Nel 2006 Andrea Moro, linguista e neuroscienziato pavese, pubblica “I confini di Babele”, un saggio dove linguistica e neuroscienze di incontrano e collaborano.
Tra i numerosi spunti interessanti, suggestivi anche per i profani della materia, colpiscono senza dubbio le descrizioni di esperimenti linguistici.
Uno in particolare: le cavie erano soggetti provenienti dalla Germania dell’Est subito dopo la caduta del muro.
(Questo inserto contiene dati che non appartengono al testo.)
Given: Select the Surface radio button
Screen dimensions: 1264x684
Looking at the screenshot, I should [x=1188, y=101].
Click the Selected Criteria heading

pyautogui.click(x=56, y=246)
Moro, sicuro del fatto che questi non avessero avuto contatti con madrelingua italiani, offrì loro di partecipare ad un corso per apprendere la lingua.
Omettendo però un piccolo particolare: l’italiano che si apprestavano ad imparare era sbagliato. «Far apprendere a dei soggetti adulti delle lingue straniere, nascondendo, tra le regole delle grammatiche che i soggetti si apprestavano a imparare, delle regole che violano la grammatica universale». Cattiveria? Un brutto scherzo? No, un contributo per la linguistica mondiale.
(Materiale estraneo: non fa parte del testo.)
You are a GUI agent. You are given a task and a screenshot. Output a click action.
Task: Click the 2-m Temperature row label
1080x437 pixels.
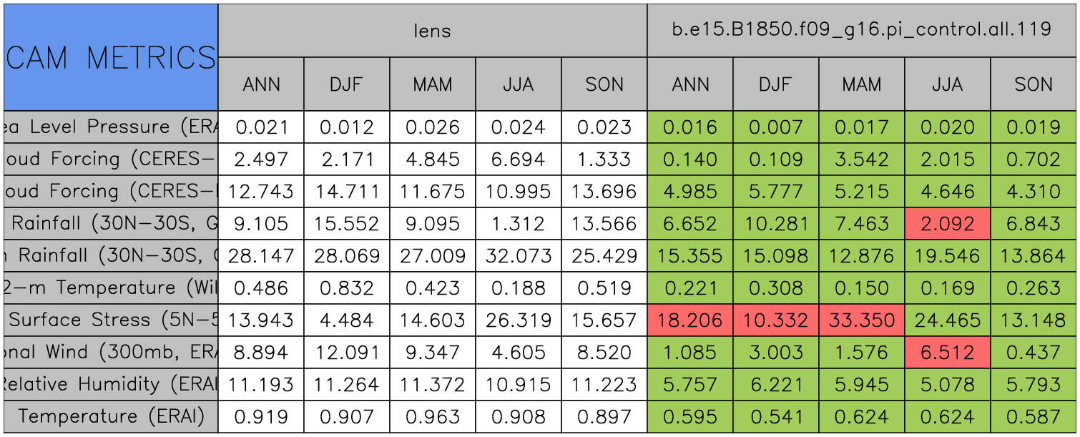pyautogui.click(x=110, y=288)
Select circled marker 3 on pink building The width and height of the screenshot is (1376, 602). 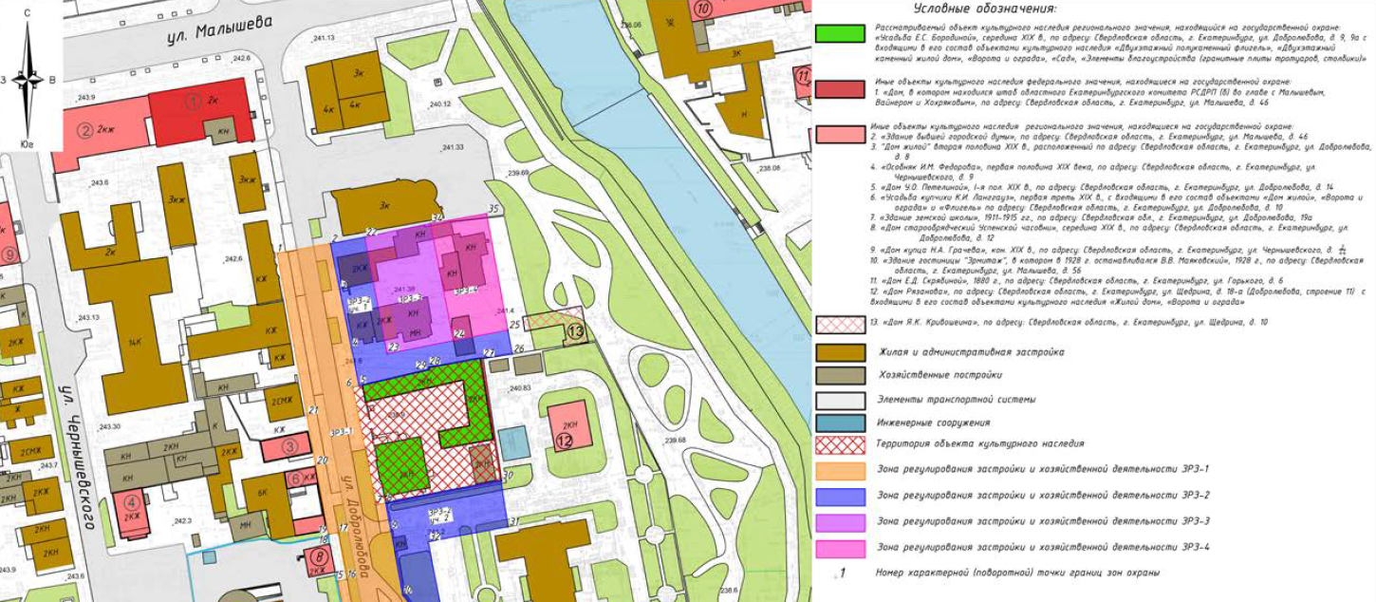pos(292,443)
Così, mentre i tedeschi imparavano l’Italiano convinti che, per formare una frase interrogativa, bisogna invertire l’ordine delle parole e che la negazione deve sempre essere la quarta parola della frase, tutto era pronto per studiare le loro reazioni cerebrali. Al momento della prova finale per attestare le conoscenze acquisite dagli allievi, vennero fatte loro delle domande mentre i loro cervelli erano monitorati.
In sostanza, quello che i neuroscienziati si aspettavano di constatare, era che i soggetti non avrebbero appreso la lingua “sbagliata” o per lo meno che, di fronte a strutture grammaticali che non sono presenti in nessuna lingua del mondo, il cervello avrebbe avvertito questa stranezza e non avrebbe risposto.
E’ un caso che ci siano tratti universali comuni a tutte le lingue parlate nel mondo e al contrario che certe strutture grammaticali non siano attestate in nessuna di queste (come le regole “impossibili” insegnate durante l’esperimento)? Ci si chiedeva quindi se esistesse una guida biologicamente determinata per cui non era possibile che succedesse altrimenti.
Il risultato dell’esperimento però fu sorprendente: «Sia che si trattasse di regole possibili, sia che si trattasse di regole impossibili, i soggetti arrivavano a una padronanza del tutto comparabile». Con una differenza però. Nel momento in cui venivano applicate le regole sbagliate, non si attivava nella scatola cranica la solita area adibita al linguaggio: il cervello utilizzava, per elaborare queste violazioni alla grammatica universale, delle sezioni di solito usate per altre funzioni vitali.
Per cui non esistono lingue che non si possono imparare. Ma esistono lingue che, naturalmente, non si sviluppano mai, perché poco convenienti per la nostra materia grigia, che dovrebbe compiere uno sforzo in più.
Ancora una volta ci sorprendiamo delle mille risorse della mente umana e ci rassicuriamo al pensiero che, anche di fronte agli ostacoli più grandi, ci sia sempre una strada alternativa.